### Task requirements
Copy, from the data below, each line that has the word "computer".

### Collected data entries
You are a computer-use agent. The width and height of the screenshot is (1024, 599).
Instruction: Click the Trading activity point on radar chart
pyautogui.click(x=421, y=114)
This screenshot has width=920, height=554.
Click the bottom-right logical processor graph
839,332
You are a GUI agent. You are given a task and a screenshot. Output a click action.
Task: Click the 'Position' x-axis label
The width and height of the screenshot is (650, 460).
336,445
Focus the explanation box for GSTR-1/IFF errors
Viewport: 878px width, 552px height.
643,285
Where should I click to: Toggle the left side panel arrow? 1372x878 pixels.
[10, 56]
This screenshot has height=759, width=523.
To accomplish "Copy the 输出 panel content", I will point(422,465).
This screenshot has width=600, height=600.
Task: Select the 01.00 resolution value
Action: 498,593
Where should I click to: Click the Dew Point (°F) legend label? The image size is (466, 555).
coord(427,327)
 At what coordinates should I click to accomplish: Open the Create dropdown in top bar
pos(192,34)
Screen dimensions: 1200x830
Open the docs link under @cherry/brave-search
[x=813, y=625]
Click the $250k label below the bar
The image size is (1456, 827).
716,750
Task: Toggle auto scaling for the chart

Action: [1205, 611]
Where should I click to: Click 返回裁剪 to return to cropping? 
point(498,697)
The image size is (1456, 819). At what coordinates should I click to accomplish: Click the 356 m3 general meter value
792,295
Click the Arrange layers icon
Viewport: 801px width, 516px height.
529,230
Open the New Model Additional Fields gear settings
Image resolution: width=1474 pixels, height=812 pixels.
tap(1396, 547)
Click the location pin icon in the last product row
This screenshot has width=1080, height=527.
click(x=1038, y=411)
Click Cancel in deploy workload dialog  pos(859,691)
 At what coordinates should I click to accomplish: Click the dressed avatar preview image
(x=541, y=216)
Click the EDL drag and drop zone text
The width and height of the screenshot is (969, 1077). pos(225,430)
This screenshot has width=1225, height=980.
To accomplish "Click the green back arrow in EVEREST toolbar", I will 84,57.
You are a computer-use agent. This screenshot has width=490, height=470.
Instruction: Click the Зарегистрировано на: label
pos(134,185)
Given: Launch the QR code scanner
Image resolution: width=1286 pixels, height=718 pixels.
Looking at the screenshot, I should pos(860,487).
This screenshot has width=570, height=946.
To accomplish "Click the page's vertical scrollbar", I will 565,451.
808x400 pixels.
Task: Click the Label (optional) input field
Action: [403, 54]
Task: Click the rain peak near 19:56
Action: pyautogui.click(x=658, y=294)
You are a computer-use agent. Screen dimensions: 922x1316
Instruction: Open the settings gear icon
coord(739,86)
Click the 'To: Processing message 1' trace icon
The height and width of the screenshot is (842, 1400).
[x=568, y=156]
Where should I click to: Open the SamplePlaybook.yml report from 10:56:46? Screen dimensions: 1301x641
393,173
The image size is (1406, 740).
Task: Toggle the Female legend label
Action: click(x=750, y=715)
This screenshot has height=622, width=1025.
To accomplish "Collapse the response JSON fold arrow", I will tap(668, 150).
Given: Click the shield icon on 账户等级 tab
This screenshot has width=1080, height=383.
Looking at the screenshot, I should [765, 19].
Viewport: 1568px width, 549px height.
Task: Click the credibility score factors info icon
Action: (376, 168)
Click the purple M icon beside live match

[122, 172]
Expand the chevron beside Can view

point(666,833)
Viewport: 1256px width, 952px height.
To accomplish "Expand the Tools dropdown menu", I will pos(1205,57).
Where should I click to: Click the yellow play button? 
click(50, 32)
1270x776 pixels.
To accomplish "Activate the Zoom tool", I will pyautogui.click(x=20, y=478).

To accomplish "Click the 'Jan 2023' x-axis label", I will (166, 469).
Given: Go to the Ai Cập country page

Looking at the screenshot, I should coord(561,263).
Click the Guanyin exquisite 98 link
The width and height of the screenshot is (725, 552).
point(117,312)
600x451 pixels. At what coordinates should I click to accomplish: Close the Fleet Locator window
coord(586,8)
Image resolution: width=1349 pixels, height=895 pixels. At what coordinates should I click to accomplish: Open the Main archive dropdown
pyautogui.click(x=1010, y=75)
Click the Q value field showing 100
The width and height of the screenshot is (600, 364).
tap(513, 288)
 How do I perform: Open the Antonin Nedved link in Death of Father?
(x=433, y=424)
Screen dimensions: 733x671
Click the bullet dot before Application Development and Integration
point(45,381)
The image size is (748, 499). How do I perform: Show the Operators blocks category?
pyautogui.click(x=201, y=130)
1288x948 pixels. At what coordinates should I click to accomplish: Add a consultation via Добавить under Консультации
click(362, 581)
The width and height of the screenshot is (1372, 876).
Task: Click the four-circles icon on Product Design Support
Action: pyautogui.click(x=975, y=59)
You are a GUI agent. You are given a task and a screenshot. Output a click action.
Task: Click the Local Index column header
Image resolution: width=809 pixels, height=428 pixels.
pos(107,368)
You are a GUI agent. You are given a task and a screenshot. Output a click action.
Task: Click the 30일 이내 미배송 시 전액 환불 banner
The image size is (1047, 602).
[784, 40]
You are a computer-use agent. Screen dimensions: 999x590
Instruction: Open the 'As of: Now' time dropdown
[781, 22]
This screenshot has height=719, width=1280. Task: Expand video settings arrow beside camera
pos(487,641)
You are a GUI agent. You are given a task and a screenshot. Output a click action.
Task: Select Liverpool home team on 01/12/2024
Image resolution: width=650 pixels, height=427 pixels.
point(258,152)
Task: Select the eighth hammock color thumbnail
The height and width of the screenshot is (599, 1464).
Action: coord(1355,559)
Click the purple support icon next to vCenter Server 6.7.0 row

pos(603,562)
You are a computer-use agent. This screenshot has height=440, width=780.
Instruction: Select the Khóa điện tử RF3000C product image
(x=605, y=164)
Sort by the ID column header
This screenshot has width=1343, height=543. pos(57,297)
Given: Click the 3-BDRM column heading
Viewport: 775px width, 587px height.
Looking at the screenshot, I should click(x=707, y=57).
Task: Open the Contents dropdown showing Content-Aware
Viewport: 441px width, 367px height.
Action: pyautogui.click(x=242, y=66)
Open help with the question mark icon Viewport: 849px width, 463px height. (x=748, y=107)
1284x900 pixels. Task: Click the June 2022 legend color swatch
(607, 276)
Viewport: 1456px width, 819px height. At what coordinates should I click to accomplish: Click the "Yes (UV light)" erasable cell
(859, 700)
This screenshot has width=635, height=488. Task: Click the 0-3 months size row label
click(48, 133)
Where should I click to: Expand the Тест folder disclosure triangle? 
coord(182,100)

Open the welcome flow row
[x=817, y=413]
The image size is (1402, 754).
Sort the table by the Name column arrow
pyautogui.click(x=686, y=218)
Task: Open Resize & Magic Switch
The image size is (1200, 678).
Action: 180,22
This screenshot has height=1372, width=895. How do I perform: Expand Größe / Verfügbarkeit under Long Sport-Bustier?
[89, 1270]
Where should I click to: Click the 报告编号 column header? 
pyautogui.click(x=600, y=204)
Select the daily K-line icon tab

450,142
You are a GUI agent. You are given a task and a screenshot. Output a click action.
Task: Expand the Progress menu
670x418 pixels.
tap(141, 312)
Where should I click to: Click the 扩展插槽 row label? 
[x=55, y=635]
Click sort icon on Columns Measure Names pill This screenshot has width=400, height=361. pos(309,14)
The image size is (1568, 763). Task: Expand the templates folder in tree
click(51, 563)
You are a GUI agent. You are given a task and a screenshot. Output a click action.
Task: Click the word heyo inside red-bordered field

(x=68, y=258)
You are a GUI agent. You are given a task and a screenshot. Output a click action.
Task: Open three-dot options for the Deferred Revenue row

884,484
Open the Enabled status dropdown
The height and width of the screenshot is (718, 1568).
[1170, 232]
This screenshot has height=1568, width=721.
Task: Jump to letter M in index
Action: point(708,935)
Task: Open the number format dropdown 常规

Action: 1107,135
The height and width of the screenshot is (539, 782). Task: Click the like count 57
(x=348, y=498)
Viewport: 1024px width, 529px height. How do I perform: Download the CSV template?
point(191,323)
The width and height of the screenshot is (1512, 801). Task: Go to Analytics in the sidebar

### Solution for this problem
You are a computer-use agent. The width and height of the screenshot is (1024, 599).
You are a computer-use agent. This screenshot has width=490, height=470.
You are a computer-use agent. Screen dimensions: 922x1316
You are a computer-use agent. Screen dimensions: 999x590
You are a computer-use agent. This screenshot has height=440, width=780.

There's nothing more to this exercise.